On 6/26/21 11:52 AM, olcott wrote:
> On 6/26/2021 9:51 AM, Ben Bacarisse wrote:
>> I've trimmed the newsgroups.  I suggest everyone else does so as well.
>> There is no need to damage more than one group with this junk.
>>
>> Jeff Barnett <jbb@notatt.com> writes:
>>
>>> On 6/26/2021 2:11 AM, Chris M. Thomasson wrote:
>>>> Are you nuts, or are recovering from a recent head injury?
>>>
>>> It's not recent. It seems he's been at it for a few decades.
>>
>> I first cam across PO when he was about to get rich selling some
>> software based on two junk patents he'd filed.  The software was vapour
>> ware (at the time) but the expectation of riches was real enough.  The
>> situation may be reversed now.
>>
>> I appear to have first talked about halting with PO in 2012.  I had a
>> look at one of the replies I made back then.  See how predictable it all
>> is:
>>
>>    "You see?  No connection to what I said.  No discussion.  Just a
>>    re-statement of the same false claim.  Should I state, yet again, why
>>    it's false?  Is there any reason to think you'd address the argument
>>    if I did so?"
>>
>> That's a shade off 20 years ago.  It really is futile.
>>
>
> On 10/17/2006 7:03 PM, Ben Bacarisse wrote:
>> "Peter Olcott" <NoSpam@SeeScreen.com> writes:
>
> It is the case that P(P) has infinite execution unless one its infinite
> chain of invocations is aborted.
>
> You know there is no rebuttal to this because it is an easily verifiable
> fact, even Richard acknowledged that P(P) never halts

Right, IF H doesn't abort P then P in non-halting.
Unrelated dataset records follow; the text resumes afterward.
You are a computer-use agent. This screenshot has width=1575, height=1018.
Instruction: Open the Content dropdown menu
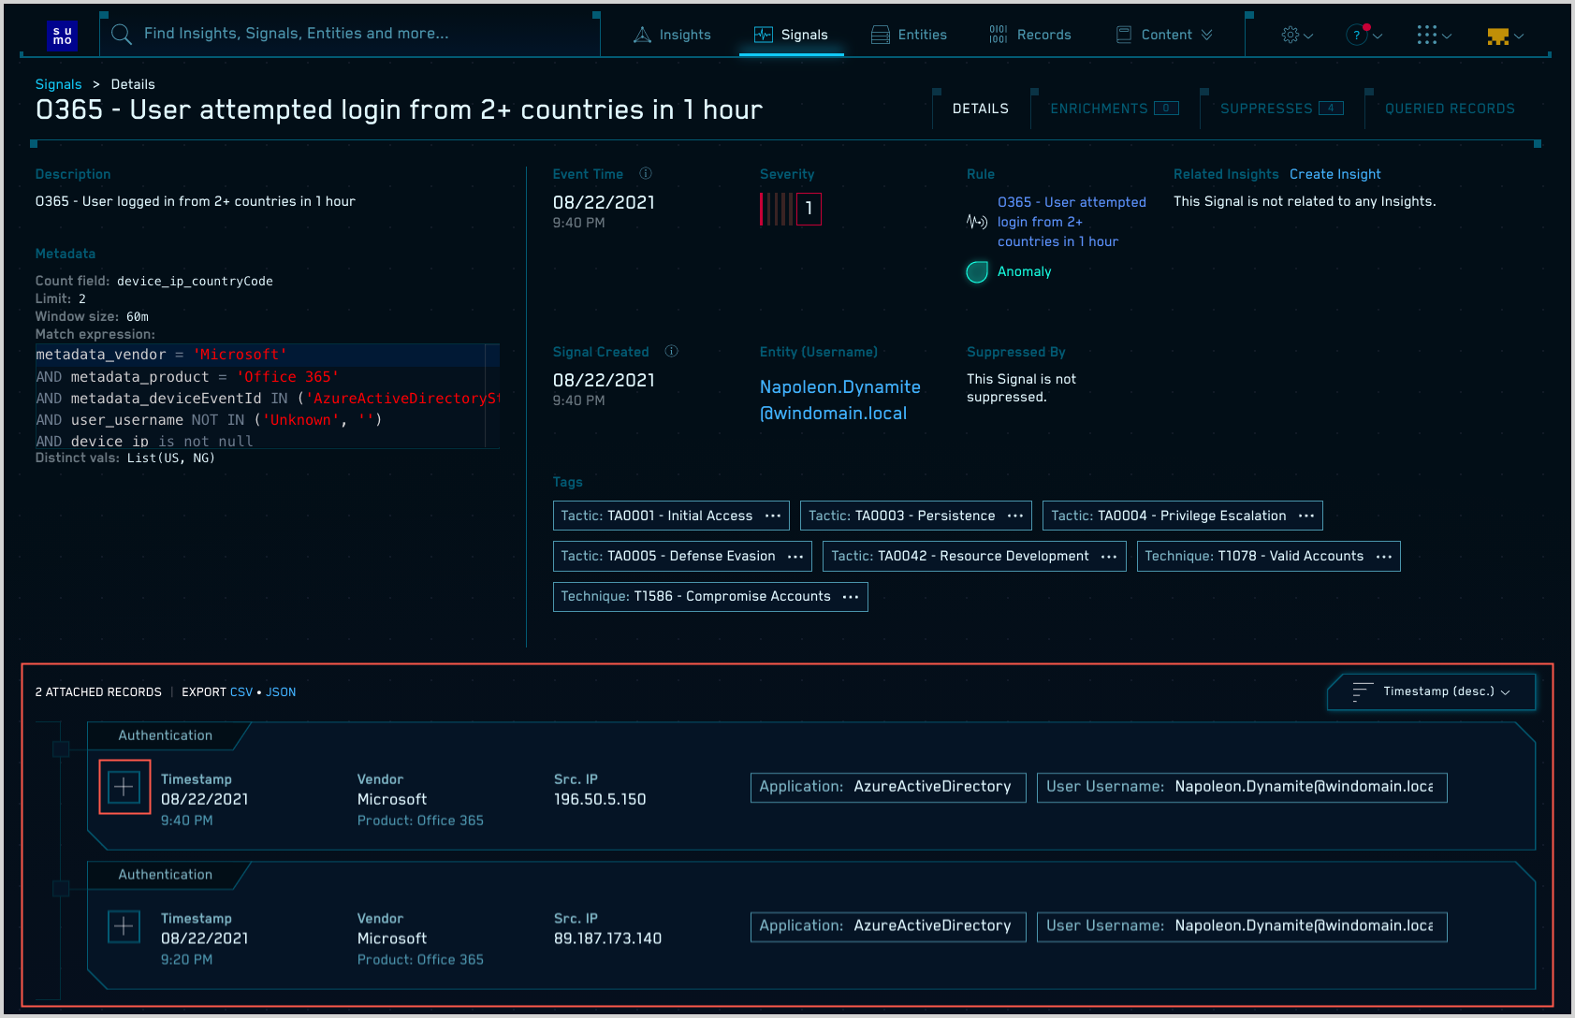(1165, 35)
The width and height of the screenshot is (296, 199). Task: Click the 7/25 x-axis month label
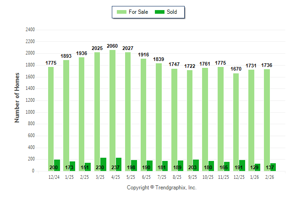tap(162, 177)
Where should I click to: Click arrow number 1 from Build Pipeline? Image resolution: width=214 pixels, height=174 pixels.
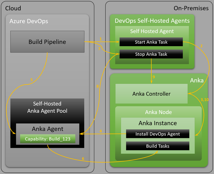tap(101, 39)
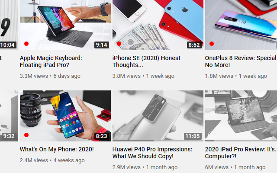Open the OnePlus 8 gradient phone thumbnail
Image resolution: width=277 pixels, height=173 pixels.
tap(241, 25)
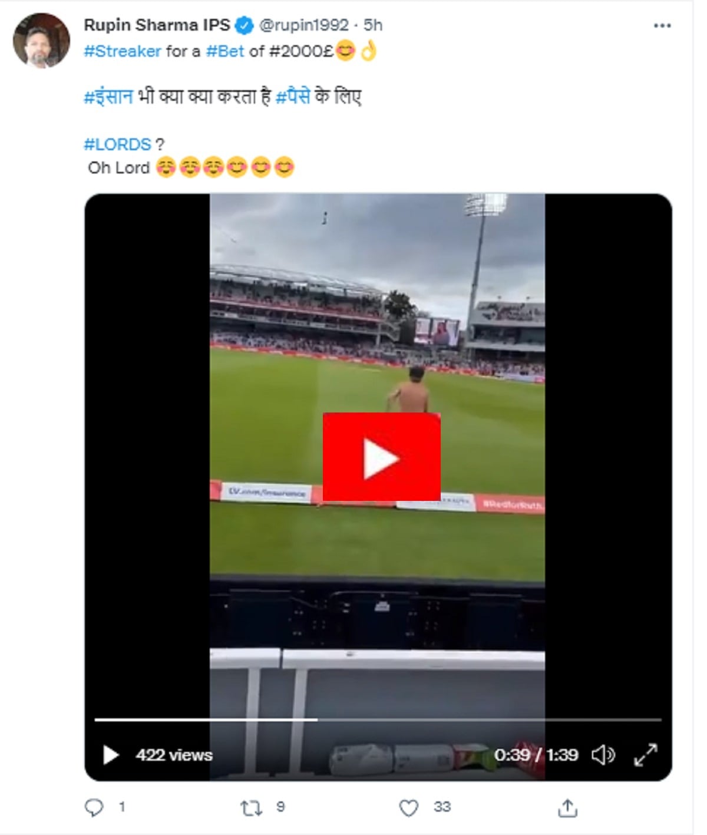The width and height of the screenshot is (707, 835).
Task: Click the small play button beside 422 views
Action: click(x=111, y=755)
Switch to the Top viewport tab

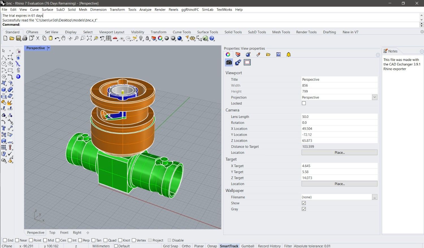(52, 232)
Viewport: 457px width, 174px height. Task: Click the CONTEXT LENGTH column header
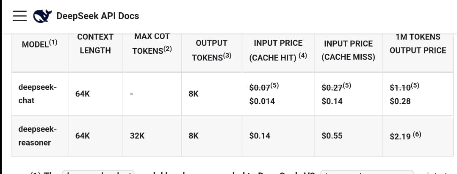pyautogui.click(x=95, y=44)
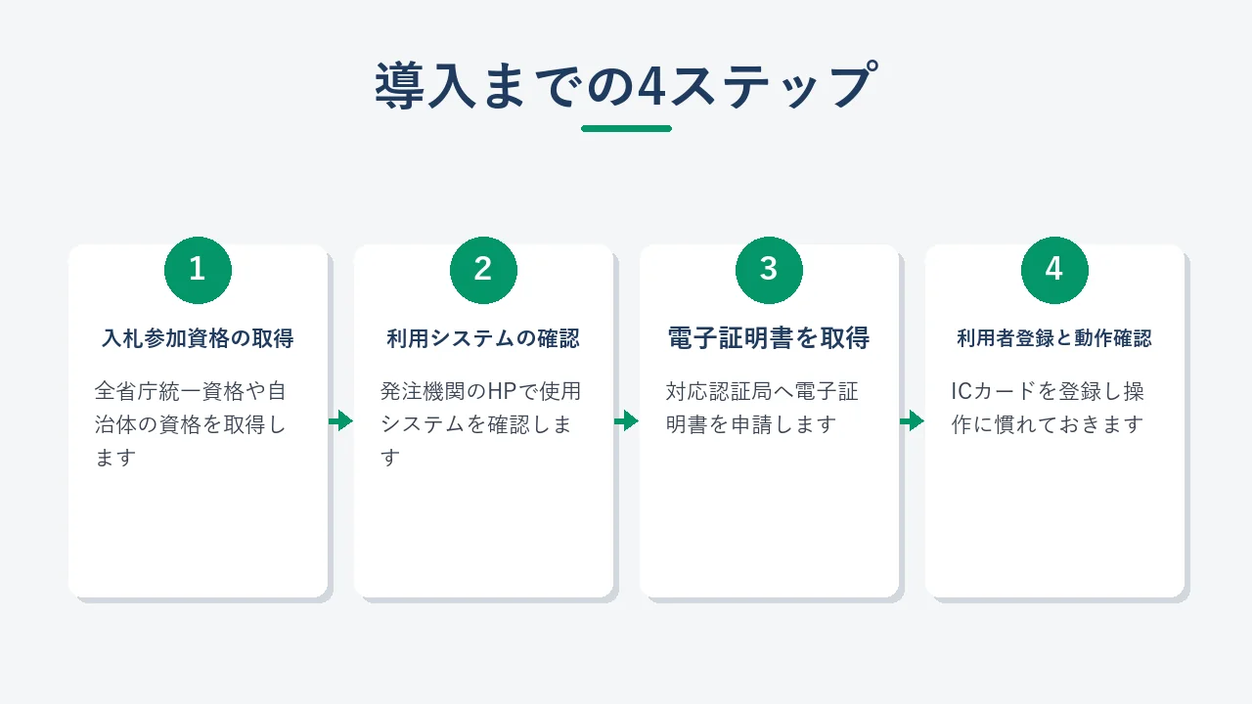Image resolution: width=1252 pixels, height=704 pixels.
Task: Select the heading 入札参加資格の取得
Action: (x=198, y=338)

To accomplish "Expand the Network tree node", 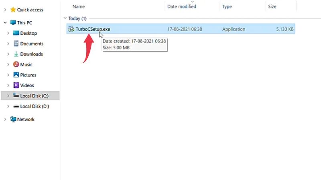I will point(5,119).
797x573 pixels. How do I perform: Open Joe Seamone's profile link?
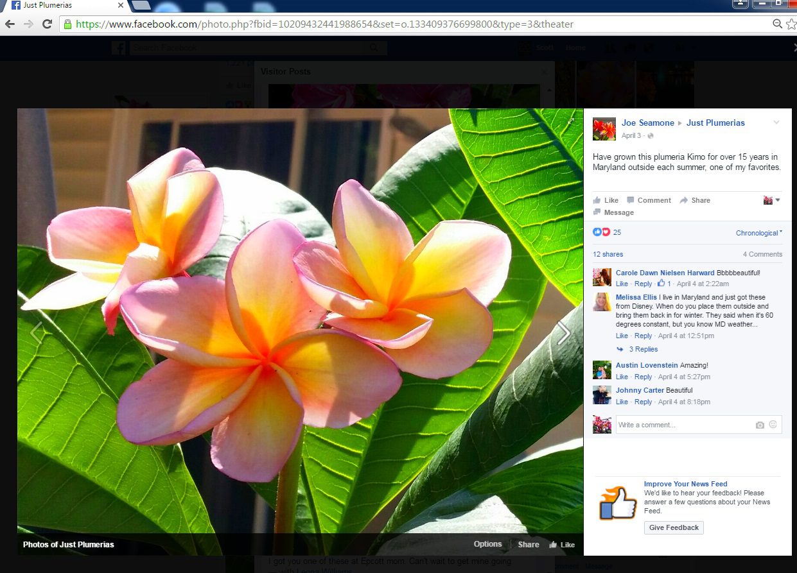[647, 123]
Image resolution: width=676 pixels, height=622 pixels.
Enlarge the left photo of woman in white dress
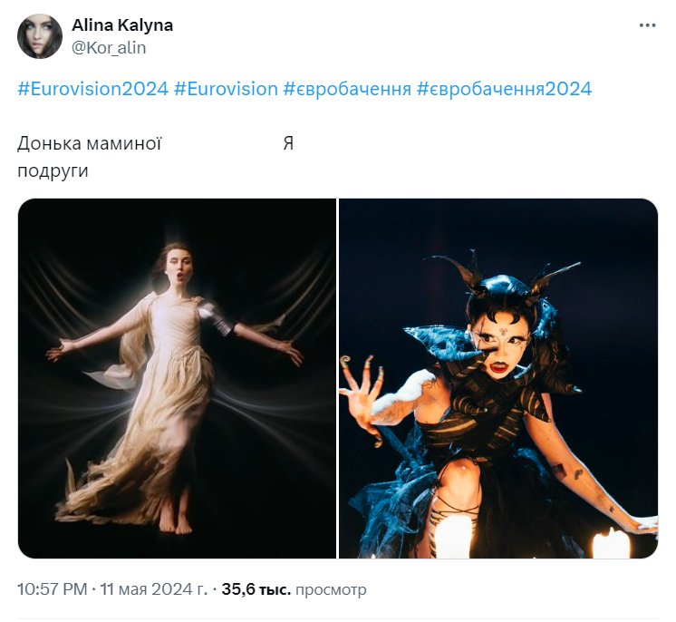(x=178, y=378)
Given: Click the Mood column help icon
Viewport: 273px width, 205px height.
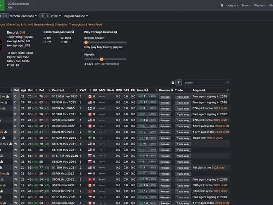Looking at the screenshot, I should (147, 90).
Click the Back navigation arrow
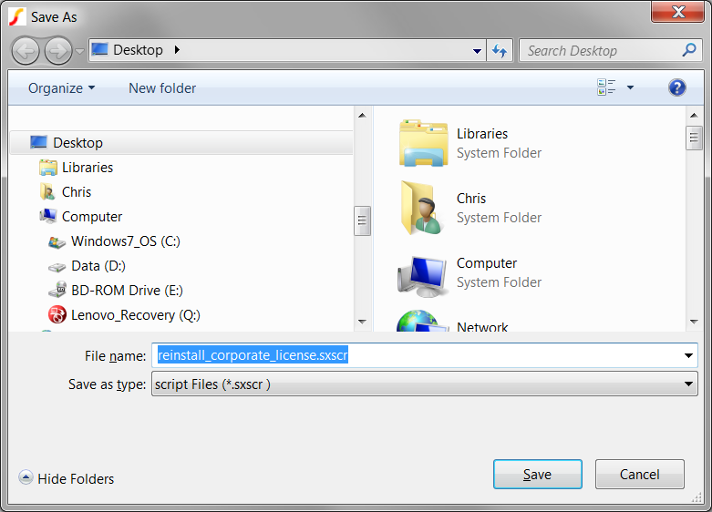Image resolution: width=712 pixels, height=512 pixels. pos(26,50)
That does NOT mean that if H does abort a DIFFERENT P (since changing H
changes P) that this different P is also non-halting.

More clearly stated:

Given Hn, which doesn't abort its simulation of Pn(Pn), then we can show
that Pn(Pn) is non-Halting.

But, when we look at Ha, that does abort its simuation, while we can
show that Ha is correct in deciding Pn(Pn) as non-halting, it does NOT
imply that Ha deciding that Pa(Pa) as non-Halting is correct, and in
fact we can show that Pa(Pa) will be Halting, and thus we can PROVE that
Ha is WRONG in deciding that Pa(Pa) is non-halting.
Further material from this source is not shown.